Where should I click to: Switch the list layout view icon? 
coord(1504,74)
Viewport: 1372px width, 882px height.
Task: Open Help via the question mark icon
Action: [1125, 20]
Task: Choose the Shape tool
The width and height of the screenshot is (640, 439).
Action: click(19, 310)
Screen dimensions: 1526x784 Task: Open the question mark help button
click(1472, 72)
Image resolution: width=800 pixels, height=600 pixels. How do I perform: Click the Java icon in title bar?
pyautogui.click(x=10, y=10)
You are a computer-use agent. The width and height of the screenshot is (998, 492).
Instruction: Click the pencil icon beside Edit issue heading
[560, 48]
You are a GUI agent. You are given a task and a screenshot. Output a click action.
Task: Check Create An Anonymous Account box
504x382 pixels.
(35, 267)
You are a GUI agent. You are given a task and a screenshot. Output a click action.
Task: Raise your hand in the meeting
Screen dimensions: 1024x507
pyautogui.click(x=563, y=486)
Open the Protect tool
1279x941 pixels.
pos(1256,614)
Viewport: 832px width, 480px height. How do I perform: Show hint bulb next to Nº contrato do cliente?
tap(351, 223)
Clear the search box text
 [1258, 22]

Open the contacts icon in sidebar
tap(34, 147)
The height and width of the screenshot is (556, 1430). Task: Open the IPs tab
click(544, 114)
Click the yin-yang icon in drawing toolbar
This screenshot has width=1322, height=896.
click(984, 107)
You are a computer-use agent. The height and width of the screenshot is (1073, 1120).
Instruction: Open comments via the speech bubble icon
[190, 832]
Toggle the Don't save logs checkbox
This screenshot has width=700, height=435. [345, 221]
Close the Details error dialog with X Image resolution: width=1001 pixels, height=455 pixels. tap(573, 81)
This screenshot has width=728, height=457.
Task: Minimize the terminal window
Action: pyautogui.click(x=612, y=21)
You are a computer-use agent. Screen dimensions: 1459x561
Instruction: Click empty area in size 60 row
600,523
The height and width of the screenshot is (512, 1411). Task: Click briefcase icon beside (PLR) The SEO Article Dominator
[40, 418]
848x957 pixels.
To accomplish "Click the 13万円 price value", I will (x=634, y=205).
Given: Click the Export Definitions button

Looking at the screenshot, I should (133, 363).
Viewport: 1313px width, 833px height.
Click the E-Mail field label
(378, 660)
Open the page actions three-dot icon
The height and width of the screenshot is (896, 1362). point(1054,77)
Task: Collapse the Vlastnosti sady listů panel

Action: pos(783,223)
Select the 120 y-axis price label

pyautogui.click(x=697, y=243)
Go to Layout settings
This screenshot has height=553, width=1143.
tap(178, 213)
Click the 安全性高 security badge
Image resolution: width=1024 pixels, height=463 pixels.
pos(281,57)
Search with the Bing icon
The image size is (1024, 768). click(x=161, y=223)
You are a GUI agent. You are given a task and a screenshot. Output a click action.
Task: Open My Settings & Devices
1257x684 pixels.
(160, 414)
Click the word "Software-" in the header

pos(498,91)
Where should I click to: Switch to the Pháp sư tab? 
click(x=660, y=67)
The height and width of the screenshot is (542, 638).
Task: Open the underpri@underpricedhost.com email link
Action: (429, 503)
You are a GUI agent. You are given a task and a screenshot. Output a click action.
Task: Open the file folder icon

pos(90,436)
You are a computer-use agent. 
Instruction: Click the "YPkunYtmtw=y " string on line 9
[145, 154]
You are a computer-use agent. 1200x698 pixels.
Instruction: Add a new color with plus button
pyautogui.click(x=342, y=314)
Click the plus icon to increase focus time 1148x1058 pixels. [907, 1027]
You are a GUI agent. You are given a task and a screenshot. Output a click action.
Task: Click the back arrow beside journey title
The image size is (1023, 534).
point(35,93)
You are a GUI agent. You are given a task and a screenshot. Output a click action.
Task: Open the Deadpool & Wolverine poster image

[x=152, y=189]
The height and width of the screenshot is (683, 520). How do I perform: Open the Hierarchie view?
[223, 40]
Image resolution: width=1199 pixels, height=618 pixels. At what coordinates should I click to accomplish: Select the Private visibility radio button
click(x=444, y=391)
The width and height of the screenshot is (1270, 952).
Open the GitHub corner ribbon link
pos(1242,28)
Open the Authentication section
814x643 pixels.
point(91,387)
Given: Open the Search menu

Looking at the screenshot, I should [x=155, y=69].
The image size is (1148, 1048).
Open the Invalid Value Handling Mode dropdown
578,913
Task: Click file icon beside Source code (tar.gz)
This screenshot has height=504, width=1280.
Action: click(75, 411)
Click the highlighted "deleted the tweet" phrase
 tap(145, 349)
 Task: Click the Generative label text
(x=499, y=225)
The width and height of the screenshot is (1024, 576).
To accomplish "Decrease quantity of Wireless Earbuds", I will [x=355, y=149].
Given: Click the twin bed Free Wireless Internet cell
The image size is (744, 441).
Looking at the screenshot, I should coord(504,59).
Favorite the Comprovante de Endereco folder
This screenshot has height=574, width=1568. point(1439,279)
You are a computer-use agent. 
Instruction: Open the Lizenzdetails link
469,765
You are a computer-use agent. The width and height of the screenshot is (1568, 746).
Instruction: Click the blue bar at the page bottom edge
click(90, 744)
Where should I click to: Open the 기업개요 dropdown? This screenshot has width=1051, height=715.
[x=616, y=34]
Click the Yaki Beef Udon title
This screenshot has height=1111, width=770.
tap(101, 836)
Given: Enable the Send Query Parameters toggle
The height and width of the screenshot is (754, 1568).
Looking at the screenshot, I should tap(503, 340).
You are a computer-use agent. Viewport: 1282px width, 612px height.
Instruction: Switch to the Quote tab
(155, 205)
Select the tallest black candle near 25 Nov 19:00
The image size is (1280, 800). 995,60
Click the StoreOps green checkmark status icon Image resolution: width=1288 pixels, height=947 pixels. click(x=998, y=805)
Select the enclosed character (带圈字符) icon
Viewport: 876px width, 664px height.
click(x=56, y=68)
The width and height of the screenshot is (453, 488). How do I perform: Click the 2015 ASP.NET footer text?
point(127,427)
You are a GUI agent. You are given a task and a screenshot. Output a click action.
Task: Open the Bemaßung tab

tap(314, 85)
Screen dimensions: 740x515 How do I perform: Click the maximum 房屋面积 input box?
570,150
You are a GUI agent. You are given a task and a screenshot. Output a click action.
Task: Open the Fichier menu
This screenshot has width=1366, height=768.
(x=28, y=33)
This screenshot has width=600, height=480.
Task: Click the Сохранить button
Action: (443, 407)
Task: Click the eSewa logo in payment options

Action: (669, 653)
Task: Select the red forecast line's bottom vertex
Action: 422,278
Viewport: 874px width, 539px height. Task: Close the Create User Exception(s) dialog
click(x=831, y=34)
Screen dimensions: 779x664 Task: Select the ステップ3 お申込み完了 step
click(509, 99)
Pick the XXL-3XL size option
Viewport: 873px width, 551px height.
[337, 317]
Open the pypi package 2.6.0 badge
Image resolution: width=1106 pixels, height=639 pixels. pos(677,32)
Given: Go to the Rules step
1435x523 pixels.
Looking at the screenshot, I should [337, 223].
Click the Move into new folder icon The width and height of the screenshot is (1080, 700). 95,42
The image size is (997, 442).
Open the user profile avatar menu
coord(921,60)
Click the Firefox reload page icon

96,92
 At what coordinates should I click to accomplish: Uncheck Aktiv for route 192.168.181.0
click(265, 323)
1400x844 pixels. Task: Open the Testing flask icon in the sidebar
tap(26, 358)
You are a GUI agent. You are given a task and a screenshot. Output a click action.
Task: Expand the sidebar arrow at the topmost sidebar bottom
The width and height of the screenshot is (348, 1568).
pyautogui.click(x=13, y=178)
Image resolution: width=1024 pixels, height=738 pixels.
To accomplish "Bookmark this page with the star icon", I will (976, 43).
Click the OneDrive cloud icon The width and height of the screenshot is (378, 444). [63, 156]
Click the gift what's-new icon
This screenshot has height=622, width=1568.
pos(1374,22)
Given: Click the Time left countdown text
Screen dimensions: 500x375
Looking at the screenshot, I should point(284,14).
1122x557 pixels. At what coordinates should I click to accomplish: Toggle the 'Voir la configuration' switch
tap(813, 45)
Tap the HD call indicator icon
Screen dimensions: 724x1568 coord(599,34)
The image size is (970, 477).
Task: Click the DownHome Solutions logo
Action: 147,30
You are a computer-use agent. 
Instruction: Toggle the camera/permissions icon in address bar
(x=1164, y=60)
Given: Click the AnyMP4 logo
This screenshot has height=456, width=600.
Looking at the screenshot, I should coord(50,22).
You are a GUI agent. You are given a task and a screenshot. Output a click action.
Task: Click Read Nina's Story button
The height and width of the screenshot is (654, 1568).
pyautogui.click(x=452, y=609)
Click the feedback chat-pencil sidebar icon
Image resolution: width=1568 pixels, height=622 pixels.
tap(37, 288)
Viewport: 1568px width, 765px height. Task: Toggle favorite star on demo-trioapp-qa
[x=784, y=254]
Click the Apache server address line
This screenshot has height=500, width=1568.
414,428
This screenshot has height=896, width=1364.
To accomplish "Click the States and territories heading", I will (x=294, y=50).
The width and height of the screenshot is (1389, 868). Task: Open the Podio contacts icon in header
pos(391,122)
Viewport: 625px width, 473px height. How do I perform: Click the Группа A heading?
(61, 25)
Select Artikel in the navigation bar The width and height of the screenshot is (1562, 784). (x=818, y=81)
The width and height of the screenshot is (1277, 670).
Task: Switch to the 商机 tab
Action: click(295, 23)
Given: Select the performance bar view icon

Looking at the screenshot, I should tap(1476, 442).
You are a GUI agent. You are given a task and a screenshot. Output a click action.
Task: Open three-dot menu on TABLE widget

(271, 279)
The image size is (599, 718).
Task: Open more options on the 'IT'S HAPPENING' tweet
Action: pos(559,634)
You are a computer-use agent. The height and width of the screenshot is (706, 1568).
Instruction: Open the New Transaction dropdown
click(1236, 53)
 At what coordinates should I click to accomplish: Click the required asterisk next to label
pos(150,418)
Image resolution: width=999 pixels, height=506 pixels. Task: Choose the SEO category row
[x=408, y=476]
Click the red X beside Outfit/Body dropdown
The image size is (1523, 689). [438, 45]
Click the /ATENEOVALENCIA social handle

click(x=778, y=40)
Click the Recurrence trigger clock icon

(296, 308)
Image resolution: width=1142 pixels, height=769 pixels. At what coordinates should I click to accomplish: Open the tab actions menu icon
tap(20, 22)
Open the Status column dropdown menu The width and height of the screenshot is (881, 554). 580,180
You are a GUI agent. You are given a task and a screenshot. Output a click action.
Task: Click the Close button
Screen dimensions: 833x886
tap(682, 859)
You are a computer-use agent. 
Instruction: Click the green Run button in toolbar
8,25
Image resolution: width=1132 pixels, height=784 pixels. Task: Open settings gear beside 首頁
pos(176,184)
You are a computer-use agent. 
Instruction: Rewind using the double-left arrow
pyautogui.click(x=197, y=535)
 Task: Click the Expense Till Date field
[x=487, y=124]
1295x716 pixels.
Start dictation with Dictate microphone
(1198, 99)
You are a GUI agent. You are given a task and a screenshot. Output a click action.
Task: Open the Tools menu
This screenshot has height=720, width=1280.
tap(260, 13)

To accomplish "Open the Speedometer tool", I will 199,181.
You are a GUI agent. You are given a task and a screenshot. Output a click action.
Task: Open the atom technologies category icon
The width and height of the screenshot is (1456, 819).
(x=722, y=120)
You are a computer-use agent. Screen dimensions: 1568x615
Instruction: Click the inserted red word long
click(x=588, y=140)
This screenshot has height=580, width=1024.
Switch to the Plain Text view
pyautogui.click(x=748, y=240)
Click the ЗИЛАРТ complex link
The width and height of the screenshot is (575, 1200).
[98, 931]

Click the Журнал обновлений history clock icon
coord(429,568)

━━━

Work instruction:
Return only the lines above that run from the opening line through the line containing "is (998, 492).", exactly as written.

Response for this exercise:
Where should I click to: Switch the list layout view icon? 
coord(1504,74)
Viewport: 1372px width, 882px height.
Task: Open Help via the question mark icon
Action: [1125, 20]
Task: Choose the Shape tool
The width and height of the screenshot is (640, 439).
Action: click(19, 310)
Screen dimensions: 1526x784 Task: Open the question mark help button
click(1472, 72)
Image resolution: width=800 pixels, height=600 pixels. How do I perform: Click the Java icon in title bar?
pyautogui.click(x=10, y=10)
You are a computer-use agent. The width and height of the screenshot is (998, 492).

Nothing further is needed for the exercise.